Do this>
Show every line of the records below that contains the word "resolution", copying each one in full.

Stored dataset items
* Begin *

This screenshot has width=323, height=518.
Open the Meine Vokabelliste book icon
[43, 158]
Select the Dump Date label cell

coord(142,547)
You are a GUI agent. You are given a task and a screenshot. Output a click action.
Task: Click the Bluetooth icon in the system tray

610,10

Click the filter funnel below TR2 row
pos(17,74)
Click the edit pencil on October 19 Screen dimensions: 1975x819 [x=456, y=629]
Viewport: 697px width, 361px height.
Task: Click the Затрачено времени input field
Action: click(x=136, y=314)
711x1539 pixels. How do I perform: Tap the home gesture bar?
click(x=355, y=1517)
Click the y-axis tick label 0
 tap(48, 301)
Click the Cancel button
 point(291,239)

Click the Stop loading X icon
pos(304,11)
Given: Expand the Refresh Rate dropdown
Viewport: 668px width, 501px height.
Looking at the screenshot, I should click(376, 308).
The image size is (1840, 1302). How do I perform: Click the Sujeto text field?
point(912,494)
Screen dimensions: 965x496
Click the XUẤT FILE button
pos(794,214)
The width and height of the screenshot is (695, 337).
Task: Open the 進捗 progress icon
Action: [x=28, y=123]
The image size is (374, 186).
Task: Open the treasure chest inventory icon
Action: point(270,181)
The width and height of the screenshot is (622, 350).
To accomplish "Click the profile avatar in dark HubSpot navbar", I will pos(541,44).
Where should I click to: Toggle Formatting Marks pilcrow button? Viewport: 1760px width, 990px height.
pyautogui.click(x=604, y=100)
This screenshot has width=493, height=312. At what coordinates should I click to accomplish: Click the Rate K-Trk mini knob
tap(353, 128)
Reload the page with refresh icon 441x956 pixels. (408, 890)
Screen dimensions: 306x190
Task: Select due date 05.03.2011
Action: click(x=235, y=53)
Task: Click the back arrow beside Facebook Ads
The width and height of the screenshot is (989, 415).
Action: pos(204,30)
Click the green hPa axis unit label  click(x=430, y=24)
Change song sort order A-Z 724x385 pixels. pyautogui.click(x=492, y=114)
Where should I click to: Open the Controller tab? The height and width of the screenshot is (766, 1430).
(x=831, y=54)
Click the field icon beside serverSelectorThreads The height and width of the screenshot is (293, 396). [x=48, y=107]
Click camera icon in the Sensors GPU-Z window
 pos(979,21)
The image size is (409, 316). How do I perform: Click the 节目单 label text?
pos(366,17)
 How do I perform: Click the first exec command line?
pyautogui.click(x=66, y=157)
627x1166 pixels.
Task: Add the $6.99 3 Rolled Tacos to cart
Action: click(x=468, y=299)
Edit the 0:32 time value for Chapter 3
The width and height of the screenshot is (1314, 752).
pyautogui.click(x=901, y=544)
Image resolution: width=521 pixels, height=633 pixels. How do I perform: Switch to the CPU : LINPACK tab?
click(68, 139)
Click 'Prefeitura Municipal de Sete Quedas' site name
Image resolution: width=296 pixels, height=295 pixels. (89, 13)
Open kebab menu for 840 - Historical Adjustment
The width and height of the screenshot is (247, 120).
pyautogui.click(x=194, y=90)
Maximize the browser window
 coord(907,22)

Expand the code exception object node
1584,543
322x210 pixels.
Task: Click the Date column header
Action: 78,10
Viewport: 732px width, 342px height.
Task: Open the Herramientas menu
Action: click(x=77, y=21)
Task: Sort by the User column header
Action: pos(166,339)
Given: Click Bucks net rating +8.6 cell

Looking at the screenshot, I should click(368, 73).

* End *

Correct output>
Image resolution: width=521 pixels, height=633 pixels. How do I perform: Switch to the CPU : LINPACK tab?
Image resolution: width=296 pixels, height=295 pixels. (89, 13)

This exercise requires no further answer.